Return every line from the entries below that contains the string "Screen", matching its case exactly.

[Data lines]
>> start

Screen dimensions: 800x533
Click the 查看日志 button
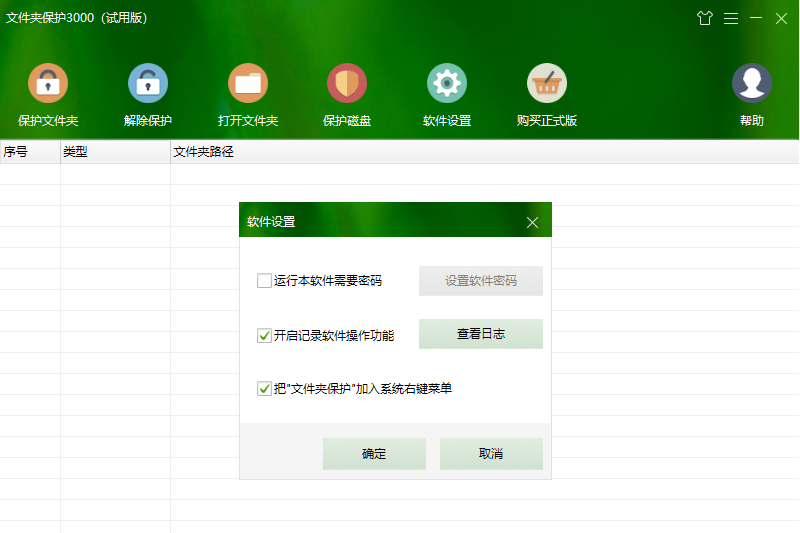480,334
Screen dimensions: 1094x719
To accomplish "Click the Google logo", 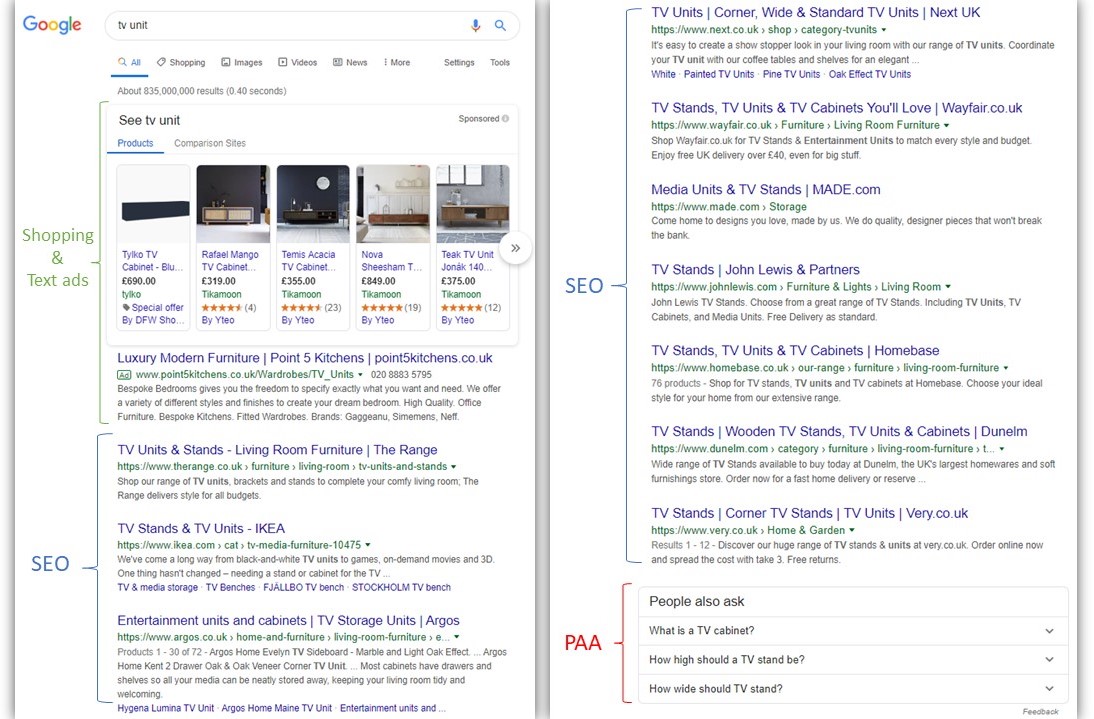I will click(x=52, y=25).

>> end

→ **Finished task**
Screen dimensions: 800x533
Screen dimensions: 1094x719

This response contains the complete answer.